After discovering oil in Harweel Deep-1, stringer evaluation efforts in the SOSB became focused on maturing follow-up opportunities to drilling stage, and developing stringer leads and prospects in this area. As a result, two more Stringer-2 discoveries were made in Sarmad-1 (1998) and Ghafeer-1 (1998) (Figure 17). From then on, the exploration strategy for this cluster of fields focused on identifying and proving-up additional reserves to improve the commerciality of future development options. Exploratory appraisal activities on the Sarmad and Ghafeer fields commenced immediately. Follow-up opportunities to the Sarmad and Ghafeer discoveries were pursued as early as 1999. As a result, another Stringer-2 discovery was made with the drilling of Sakhyia-1 (1999, Figure 17), where over 6,000 bbls/d of stable flow-rate was attained. Flow was also established from an older slab (5,338 bbls/d), later named Stringer-4. These continuing Stringer-2 discoveries made since the start of this campaign were only interupted by the drilling of Ambrah-1 (1999), which found a repeated Stringer-2 tight (Figure 17). It was also around this time that the terminology for the various stringer cycles was changed to reflect their newly recognized stratigraphic arrangements (Figure 18).

The production performance of the A2C (previously Stringer-4) in Sakhiya-1, combined with favorable reservoir properties, encountered in other A2C penetrations in the Harweel area, encouraged continued exploration of the A2C Stringer. The urgency to pursue this stringer increased after the discouraging results of A3C exploratory appraisal efforts in the Sarmad field. By 2000, the strategy for stringer exploration in the SOSB became increasingly focused on unlocking the hydrocarbon potential of the A2C cycle. Zalzala-1 (2000) (Figure 17) was therefore drilled with the A2C as the primary objective. The well (spudded September 27, 2000) found the 4,931-m-deep objective stringer to consist mainly of a massive porous dolomite reservoir. More importantly, the hydrostatically pressured stringer (11.0 kPa/m) was oil-bearing. A total of 55 m of net pay with an average porosity of 10% was evaluated. Upon testing, the A2C stringer flowed over 3,000 bbls/d of 42o API oil. Success in Sakhyia-1 and Zalzala-1 sparked interest in other A2C prospects, and necessitated the quick delineation of this stringer’s fairway. Between 2001 and 2002, three more A2C discoveries were made. These were Rabab-1 (2001), Fayrouz (2002) and Dafaq (2002) (Figure 17). This string of commercial success was only interrupted by Shujirat-1 (2002), which found the A2C cycle water-bearing.

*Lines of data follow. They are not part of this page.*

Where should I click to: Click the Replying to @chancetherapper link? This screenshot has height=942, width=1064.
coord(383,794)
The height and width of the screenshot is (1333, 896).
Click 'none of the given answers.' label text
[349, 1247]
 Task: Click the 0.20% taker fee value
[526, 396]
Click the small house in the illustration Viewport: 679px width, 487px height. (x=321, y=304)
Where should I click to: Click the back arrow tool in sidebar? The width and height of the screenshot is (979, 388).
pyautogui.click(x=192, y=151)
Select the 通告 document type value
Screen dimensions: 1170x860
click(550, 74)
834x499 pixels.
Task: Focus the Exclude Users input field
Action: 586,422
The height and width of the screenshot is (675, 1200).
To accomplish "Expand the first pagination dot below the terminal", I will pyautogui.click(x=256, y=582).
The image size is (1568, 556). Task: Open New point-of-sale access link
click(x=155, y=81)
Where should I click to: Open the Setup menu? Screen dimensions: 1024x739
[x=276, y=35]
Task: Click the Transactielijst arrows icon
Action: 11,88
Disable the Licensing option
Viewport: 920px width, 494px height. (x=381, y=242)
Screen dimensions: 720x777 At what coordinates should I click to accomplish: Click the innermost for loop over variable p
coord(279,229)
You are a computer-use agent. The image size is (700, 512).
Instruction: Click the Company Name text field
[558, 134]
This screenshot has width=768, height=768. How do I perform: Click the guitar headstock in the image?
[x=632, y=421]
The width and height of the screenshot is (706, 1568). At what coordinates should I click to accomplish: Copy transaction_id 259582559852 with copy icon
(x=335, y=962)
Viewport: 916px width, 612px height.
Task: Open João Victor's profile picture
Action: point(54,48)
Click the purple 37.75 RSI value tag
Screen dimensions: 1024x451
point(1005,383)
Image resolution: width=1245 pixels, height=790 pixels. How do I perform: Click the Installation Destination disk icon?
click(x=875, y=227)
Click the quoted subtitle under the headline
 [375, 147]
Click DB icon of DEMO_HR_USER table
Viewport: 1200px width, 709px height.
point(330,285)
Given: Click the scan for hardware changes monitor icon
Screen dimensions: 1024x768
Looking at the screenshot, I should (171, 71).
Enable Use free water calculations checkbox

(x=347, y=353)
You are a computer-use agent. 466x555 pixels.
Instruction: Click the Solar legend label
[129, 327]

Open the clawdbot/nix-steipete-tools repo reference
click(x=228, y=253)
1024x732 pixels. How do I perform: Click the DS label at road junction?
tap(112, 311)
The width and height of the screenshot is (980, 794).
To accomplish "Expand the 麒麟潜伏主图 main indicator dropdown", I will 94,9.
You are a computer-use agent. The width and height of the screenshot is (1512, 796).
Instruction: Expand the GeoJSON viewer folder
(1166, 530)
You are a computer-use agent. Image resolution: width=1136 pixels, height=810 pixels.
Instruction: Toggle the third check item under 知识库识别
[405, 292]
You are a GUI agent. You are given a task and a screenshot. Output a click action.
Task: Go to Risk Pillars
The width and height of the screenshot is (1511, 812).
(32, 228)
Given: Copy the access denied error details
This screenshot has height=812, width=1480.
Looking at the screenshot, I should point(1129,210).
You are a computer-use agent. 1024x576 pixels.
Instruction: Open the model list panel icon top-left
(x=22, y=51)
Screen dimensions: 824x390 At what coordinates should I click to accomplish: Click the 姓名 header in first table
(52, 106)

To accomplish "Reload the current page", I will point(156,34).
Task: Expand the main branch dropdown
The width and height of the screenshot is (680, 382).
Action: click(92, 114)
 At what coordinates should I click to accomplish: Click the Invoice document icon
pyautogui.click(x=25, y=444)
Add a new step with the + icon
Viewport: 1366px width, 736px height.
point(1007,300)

Outsteps from the Greater Harweel Area

The search for other play fairways started as early as 1999 (Figure 19). The first outstep well drilled outside of the Harweel Cluster was Ajeeb-1. Located southwest of the Ghafeer-Sarmad-Harweel discoveries, the well’s primary objective was the basal Ara stringer, which had proven to be a viable reservoir in the Dhahaban South area. The objective stringer showed promising reservoir properties, but lacked commercial hydrocarbons due to the absence of a base seal. Attempts to unlock the hydrocarbon potential of the basal Ara stringer continued in 2000 with the drilling of Asala-1. Unfortunately, in both holes drilled in this well, the objective stringer was absent.

Naqawah-1 (2000), located 17 km northeast of Harweel Deep-1, was drilled to test a stringer slab that was interpreted as a reefal build-up based on seismic character. The interpretation was influenced by a 6 sq km outcrop analogue from the Nama Group in Namibia called the Driedoornvlagte bioherm, which consisted mainly of grainstone and thrombolite facies. Unfortunately, the 140-m-thick objective stringer in Naqawah-1 consisted mostly of non-reefal, tight lime-mudstone facies. In 2001, the search for another productive fairway shifted the evaluation efforts to the northern part of the SOSB. A review of the intrasalt carbonate stringer prospectivity in the Northern Carbonate Domain of the SOSB, carried out in 1999, resulted in the identification of 43 drillable prospects. The Tharwah prospect was selected as the first strategic test of the Ara play in this area because it was deemed to be the most likely test of maturity, charge and reservoir quality in this part of the basin. Tharwah-1 (spudded in 2001, Figure 19) found all objective stingers water-bearing with poor reservoir development. Consequently, the charge and reservoir risks for surrounding prospects were increased and the portfolio volumes of the area were negatively impacted.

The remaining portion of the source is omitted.